By Matt Ciomperlik
-- It was typical South Texas weather for November: highs in the 80s and dropping to the 60s at night. My daughter, Kaitlyn, and I were enjoying a two-day youth hunt sponsored by the U.S. Fish and Wildlife Service on their East Lake tract.
The property borders a famous salt lake called La Sal Vieja, or "old salt," mostly mesquite, cactus and scrub brush. It seems like every plant in the landscape has thorns, spines or claws and wants to scratch you.
We sat in a pop-up blind along a ridge where deer travel from the lake to dense mesquite stands nearby. Our patience wore thin at the day grew longer and hotter. After two hours of sitting in the blind, we opted to spot-and-stalk instead. After walking nearly two miles we spotted a young nilgai, but it slipped into the thick brush before we could set up for the shot.
We continued on and then set up near a cattle pond, hoping that deer would come there to drink. Kaitlyn relaxed in the shade, reading a book, while I served as sentry.
At sunset, I instructed Kaitlyn to sit in a folding hunting chair, test out the height of the shooting sticks and become familiar with objects around us. Everything was coming together.
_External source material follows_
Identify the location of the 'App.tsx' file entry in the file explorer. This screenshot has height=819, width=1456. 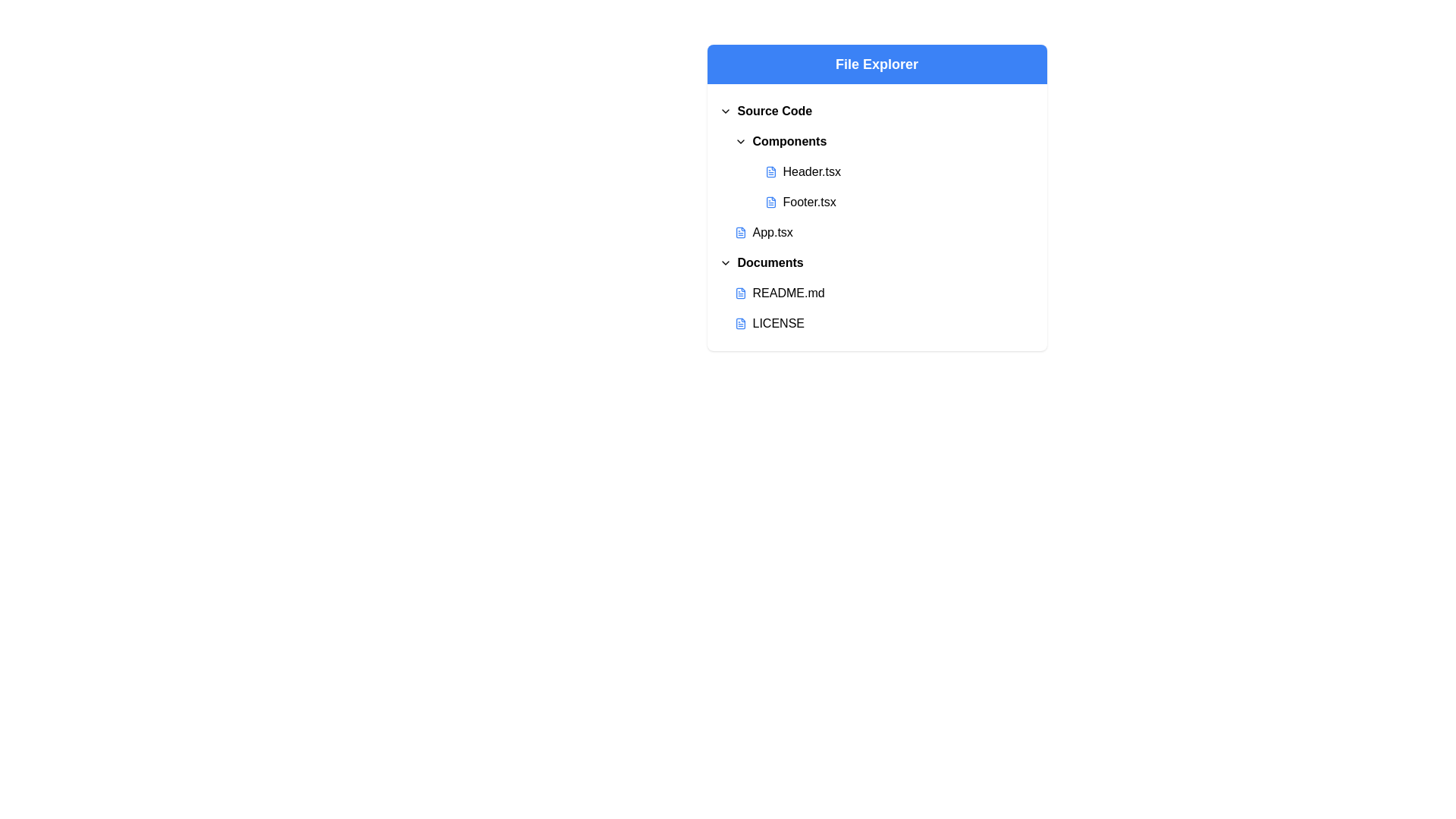
(877, 233).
The wind had settled down to a light breeze and was in our favor.
Kaitlyn was fiddling with her clothing, as many 12-year-old girls do, but responded immediately when I tapped her on the leg. A doe was getting a drink of water. Kaitlyn set up her shooting sticks, resting on them the Stevens 200 in .243 that I had shortened and customized for her. She took a deep breath, and a muzzle flash later, her first deer was down.
We returned to the spot before dawn the next day, but the deer didn't cooperate. We decided to spot-and-stalk instead for a few hours. We then set up along a dirt road, and soon a young deer at came into view at 350-plus yards.
We quickly closed the distance to 250 yards and rested Kaitlyn's rifle on my backpack. Her first shot missed, scaring the nilgai from the tall grass and onto the dirt road, but her second shot connected, dropping the animal with a well-placed heart shot.
My thoughts on this hunt boil down to this:
Pulling the trigger is the easy part.
Watching your 12-year-old daughter harvest a deer . . . priceless!